------ Data provided

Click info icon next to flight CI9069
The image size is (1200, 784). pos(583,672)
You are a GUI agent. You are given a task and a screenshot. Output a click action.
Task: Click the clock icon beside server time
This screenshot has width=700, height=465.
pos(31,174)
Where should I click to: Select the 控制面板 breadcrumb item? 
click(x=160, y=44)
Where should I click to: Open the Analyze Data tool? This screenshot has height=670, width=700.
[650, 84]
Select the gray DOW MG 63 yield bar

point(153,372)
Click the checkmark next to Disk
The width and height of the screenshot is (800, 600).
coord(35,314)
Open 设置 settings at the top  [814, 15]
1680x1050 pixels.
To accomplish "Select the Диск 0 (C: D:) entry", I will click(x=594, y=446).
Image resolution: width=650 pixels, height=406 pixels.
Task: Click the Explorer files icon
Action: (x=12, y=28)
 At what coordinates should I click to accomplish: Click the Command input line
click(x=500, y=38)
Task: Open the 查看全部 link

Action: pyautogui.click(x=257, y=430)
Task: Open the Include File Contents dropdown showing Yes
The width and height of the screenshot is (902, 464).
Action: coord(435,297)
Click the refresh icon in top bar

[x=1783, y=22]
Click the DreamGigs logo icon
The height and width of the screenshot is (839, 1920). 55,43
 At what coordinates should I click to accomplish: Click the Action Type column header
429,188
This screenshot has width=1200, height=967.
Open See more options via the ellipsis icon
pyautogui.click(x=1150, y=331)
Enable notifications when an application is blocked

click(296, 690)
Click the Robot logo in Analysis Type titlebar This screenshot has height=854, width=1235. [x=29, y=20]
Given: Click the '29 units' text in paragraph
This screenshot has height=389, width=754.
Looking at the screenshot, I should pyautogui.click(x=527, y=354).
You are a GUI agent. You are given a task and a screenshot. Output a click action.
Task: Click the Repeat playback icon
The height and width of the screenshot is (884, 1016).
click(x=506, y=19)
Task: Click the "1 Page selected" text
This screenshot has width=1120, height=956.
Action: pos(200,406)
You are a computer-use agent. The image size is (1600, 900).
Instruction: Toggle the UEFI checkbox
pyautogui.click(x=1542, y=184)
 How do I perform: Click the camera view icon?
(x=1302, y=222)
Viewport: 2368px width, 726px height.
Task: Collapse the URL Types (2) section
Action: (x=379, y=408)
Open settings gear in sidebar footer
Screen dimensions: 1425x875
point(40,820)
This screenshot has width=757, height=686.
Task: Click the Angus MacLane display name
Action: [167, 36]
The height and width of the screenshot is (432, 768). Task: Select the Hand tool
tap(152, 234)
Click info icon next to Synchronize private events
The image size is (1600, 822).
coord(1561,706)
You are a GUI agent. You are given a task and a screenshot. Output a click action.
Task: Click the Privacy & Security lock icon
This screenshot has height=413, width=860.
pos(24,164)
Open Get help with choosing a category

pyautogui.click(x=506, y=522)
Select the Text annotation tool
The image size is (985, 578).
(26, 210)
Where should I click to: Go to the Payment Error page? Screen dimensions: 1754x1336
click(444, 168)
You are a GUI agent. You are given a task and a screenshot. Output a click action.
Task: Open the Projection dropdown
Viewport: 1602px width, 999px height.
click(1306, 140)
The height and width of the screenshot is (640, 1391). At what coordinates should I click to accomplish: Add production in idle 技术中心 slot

------------

About this exercise: Look through the entries above; find each line with the word "dropdown" and copy it.

Finished task:
Task: Open the Include File Contents dropdown showing Yes
Task: Open the Projection dropdown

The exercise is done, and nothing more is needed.